The material below has pictures in it. Set down only the lines from the line containing "Open account #211 link" through the line containing "You are a computer-use agent.", word for word, and leave the pictures behind.

Working data
<<<<

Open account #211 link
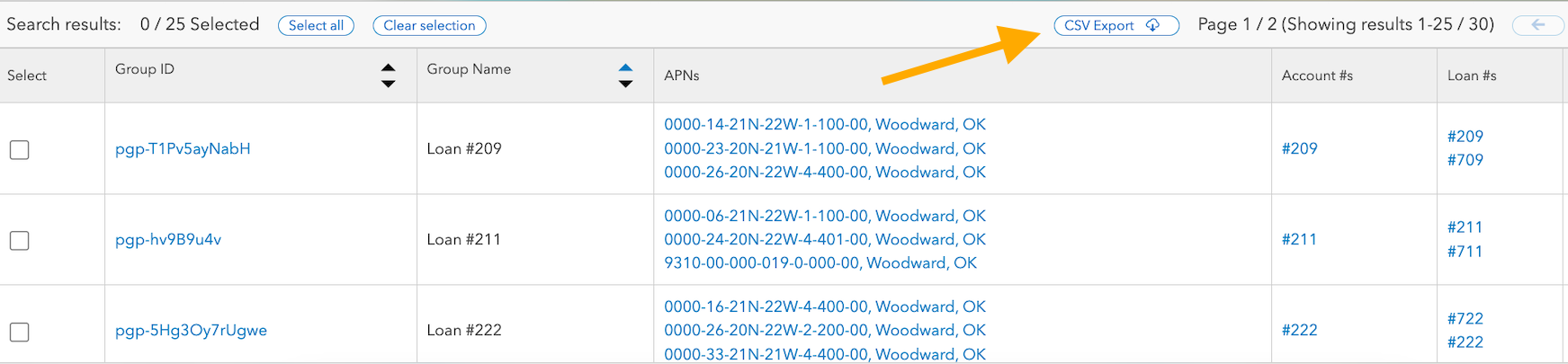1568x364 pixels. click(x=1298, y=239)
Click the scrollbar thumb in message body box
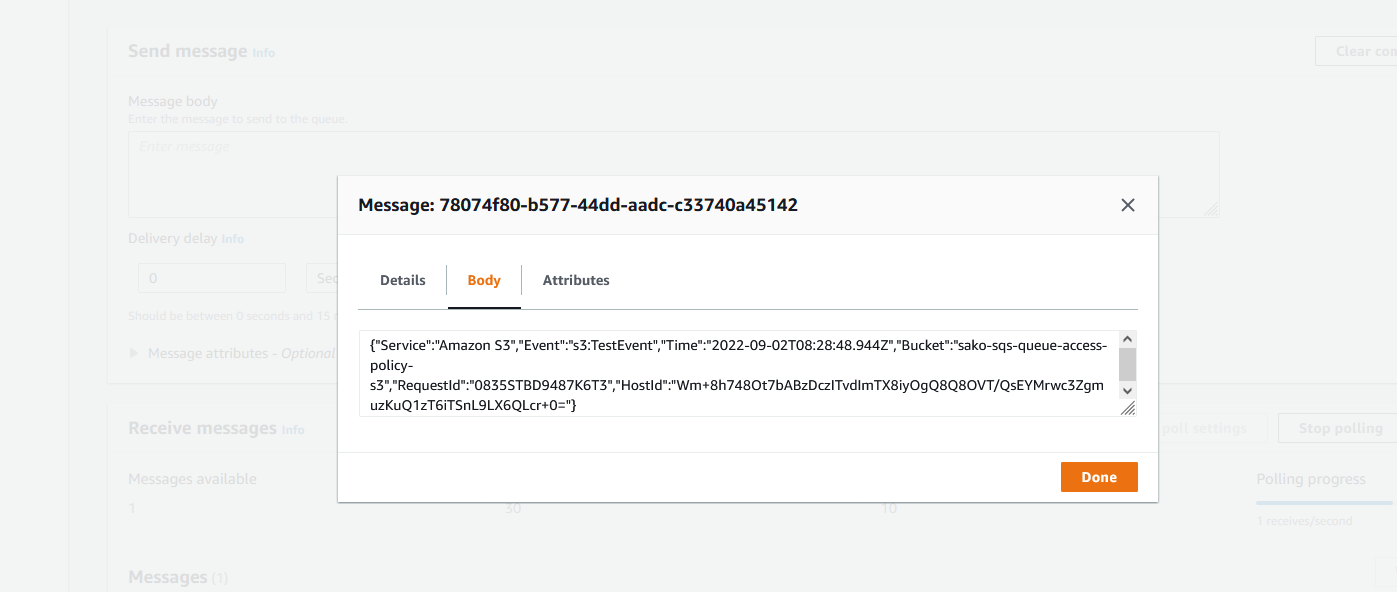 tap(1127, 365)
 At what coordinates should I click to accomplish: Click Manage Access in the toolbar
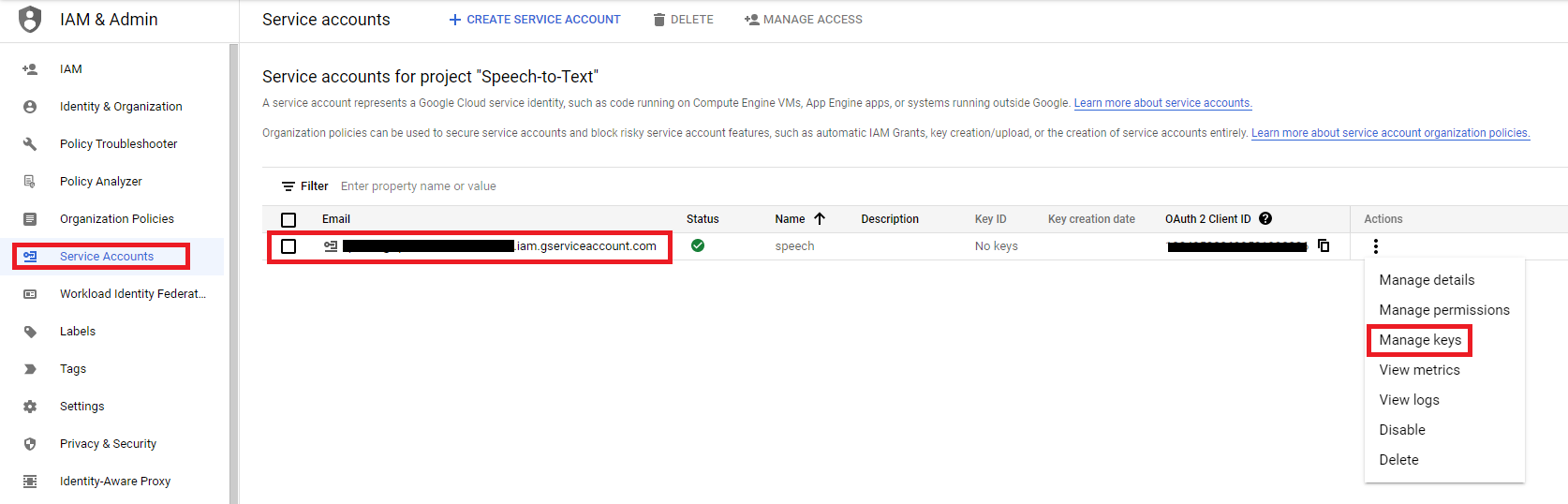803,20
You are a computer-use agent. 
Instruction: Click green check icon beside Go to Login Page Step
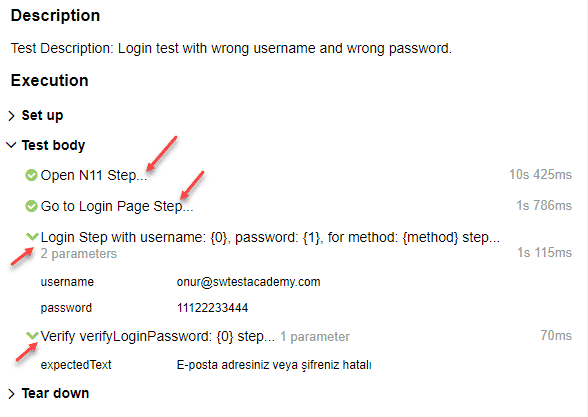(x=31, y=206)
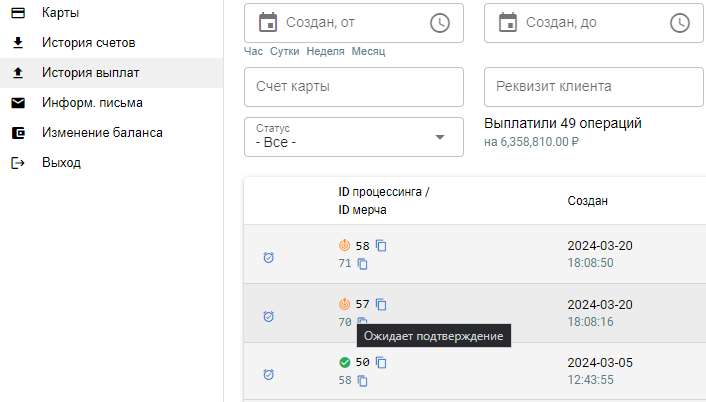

>>>>
<<<<

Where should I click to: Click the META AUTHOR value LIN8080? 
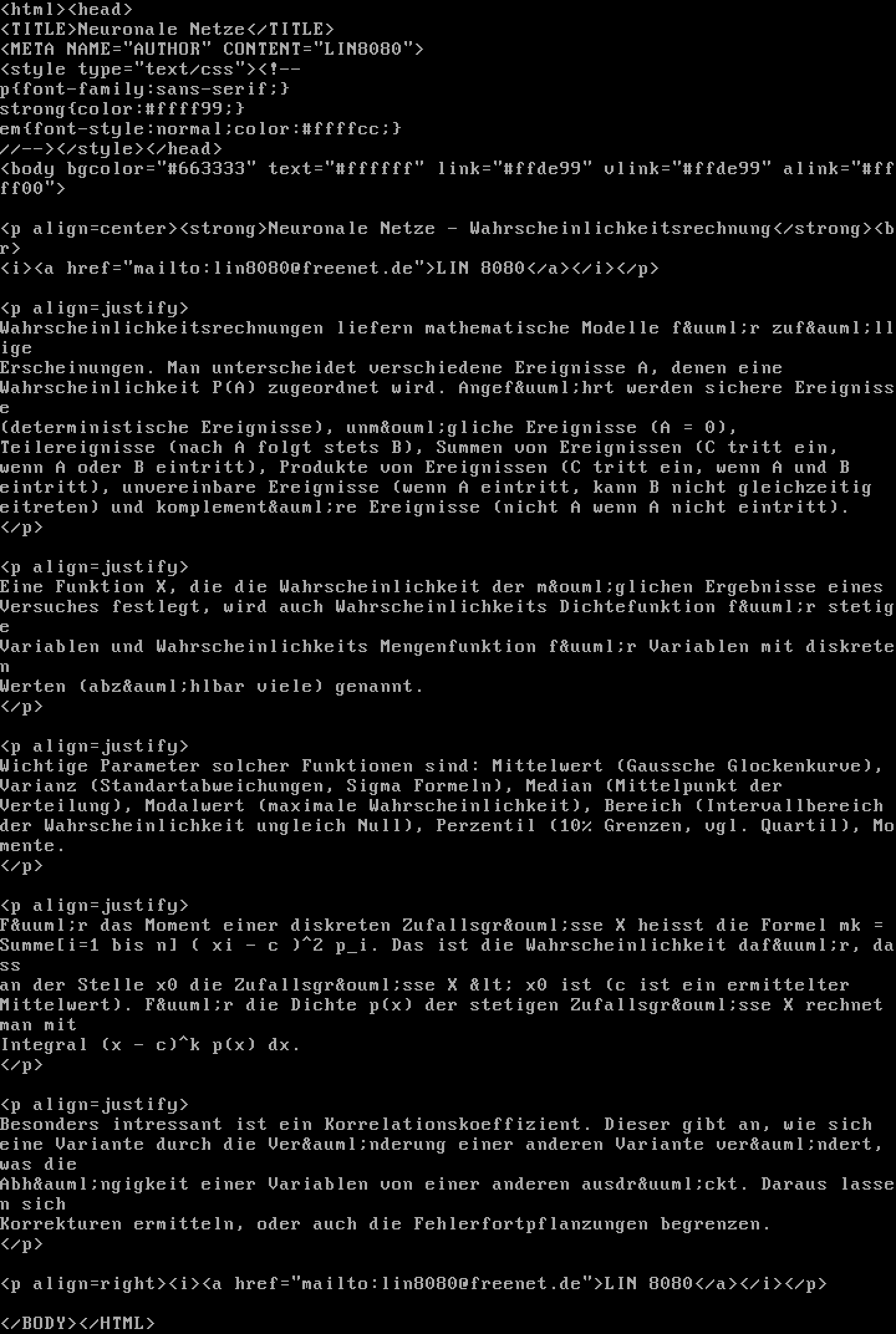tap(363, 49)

>>>>
<<<<

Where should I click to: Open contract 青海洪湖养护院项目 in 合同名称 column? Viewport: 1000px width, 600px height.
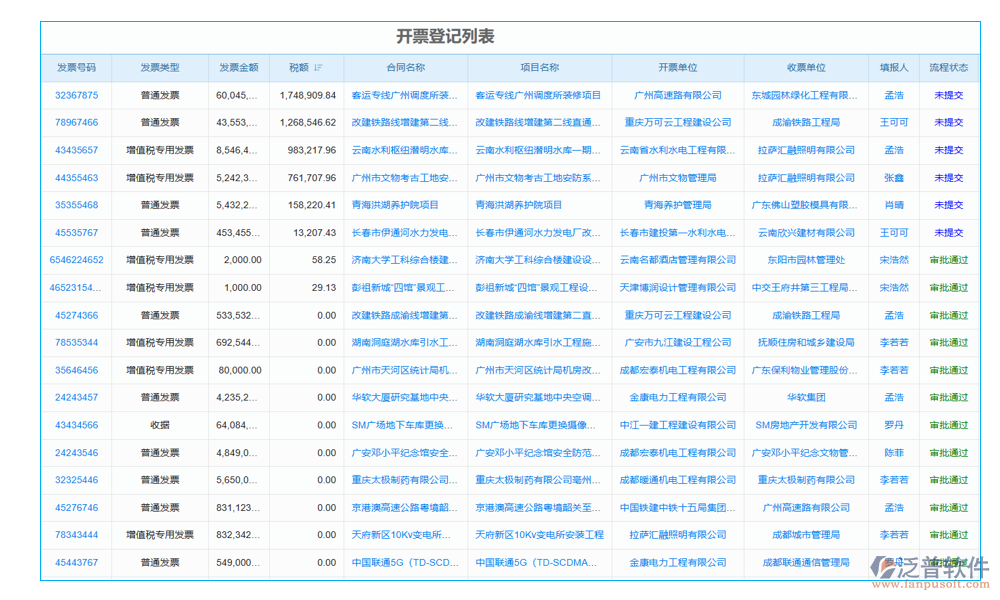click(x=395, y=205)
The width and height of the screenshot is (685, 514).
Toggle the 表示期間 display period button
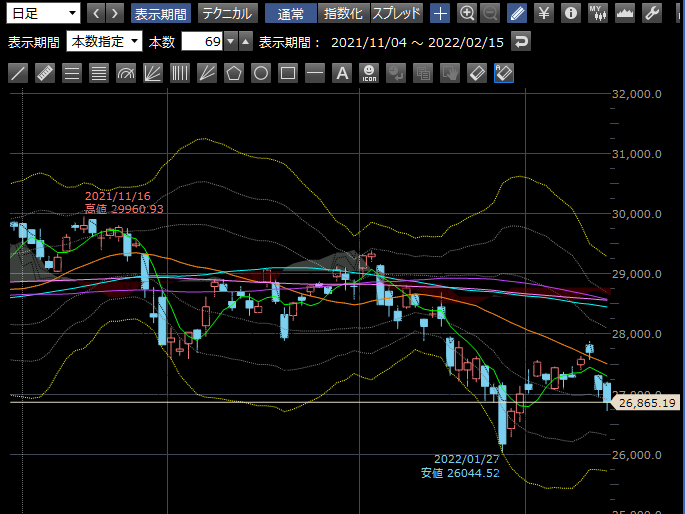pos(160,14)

>>>>

Answer box
Open account #211 link
1568x364 pixels. click(x=1298, y=239)
Click the scrollbar thumb in message body box
 tap(1127, 365)
 At what coordinates should I click to accomplish: Click Manage Access in the toolbar
803,20
You are a computer-use agent. 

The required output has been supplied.